**Written problem**
Lay out the lines from the one containing "The width and" through the end of the rows as a Markdown table with the columns No. and Line, numbering each line and skipping blank ones. Leave the pictures out of your answer.

--- start Records ---

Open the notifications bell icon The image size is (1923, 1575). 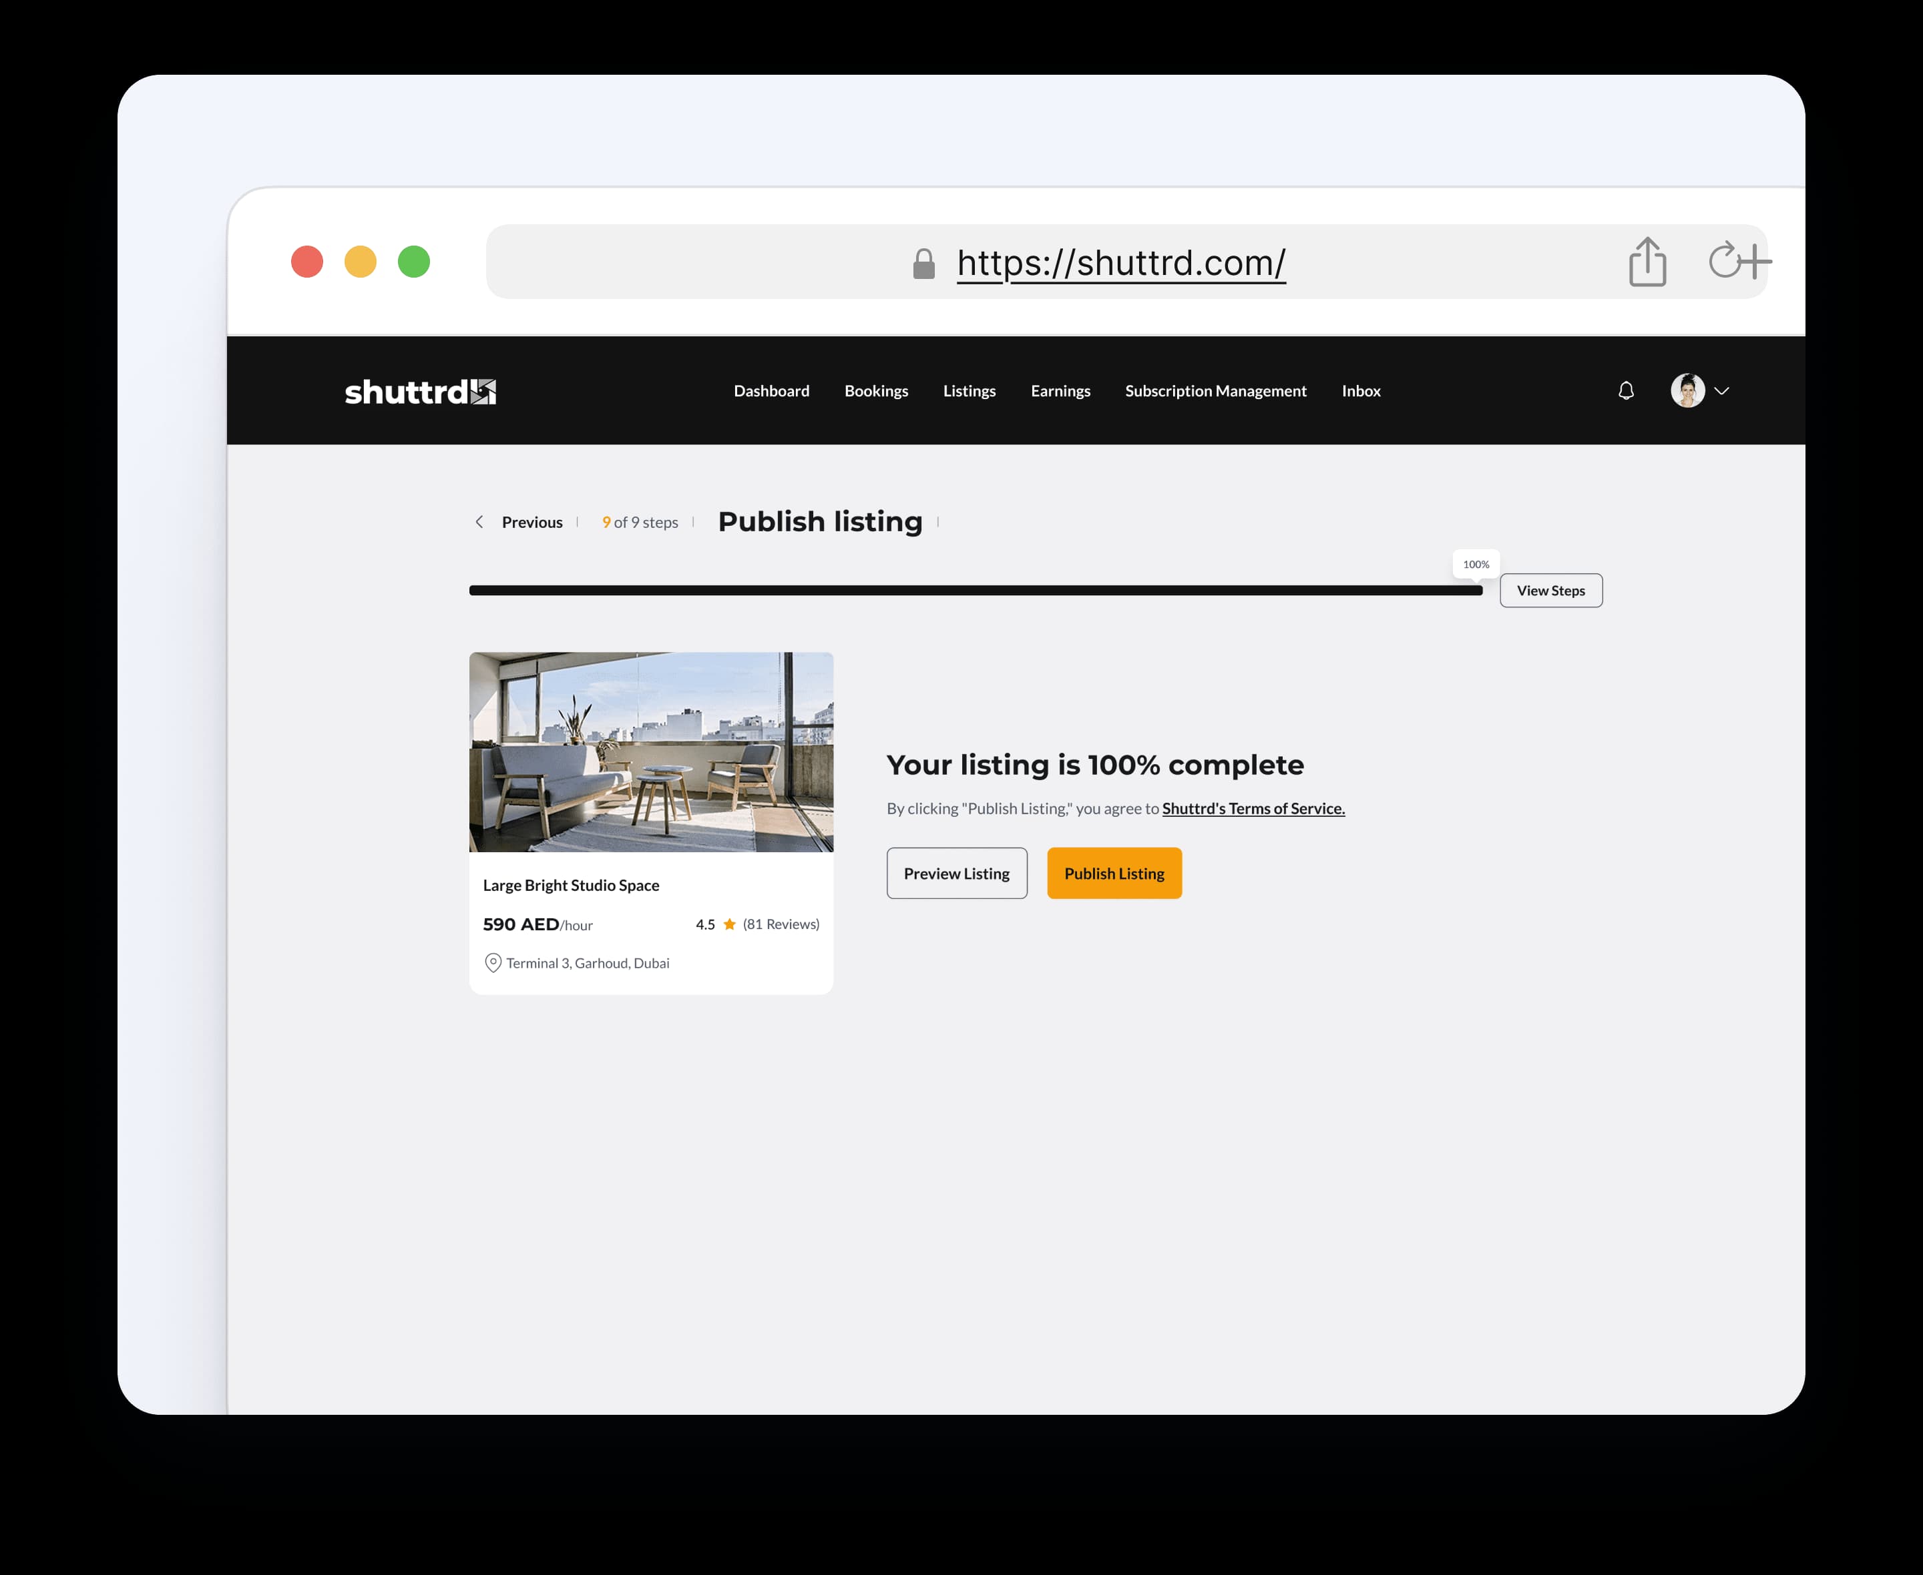tap(1625, 390)
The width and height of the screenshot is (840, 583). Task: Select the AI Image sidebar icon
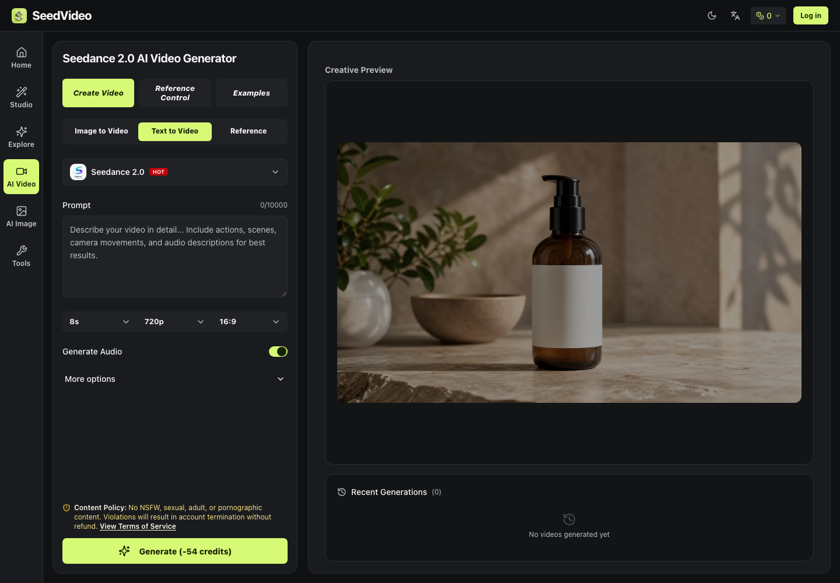[x=22, y=211]

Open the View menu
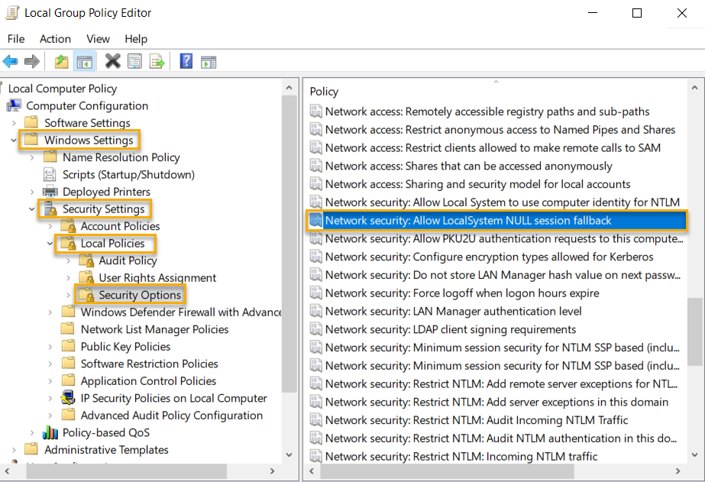(98, 39)
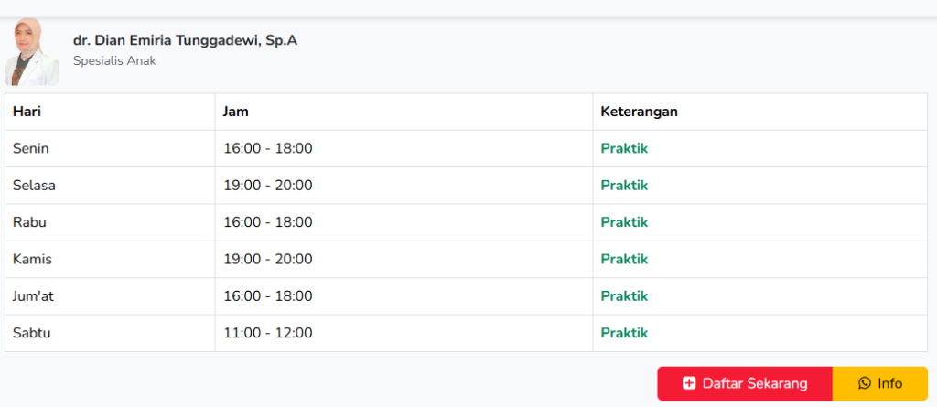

--- end Records ---

**Worked solution**
| No. | Line |
|---|---|
| 1 | The width and height of the screenshot is (840, 583). Task: Select the AI Image sidebar icon |
| 2 | [x=22, y=211] |
| 3 | Open the View menu |
| 4 | (98, 39) |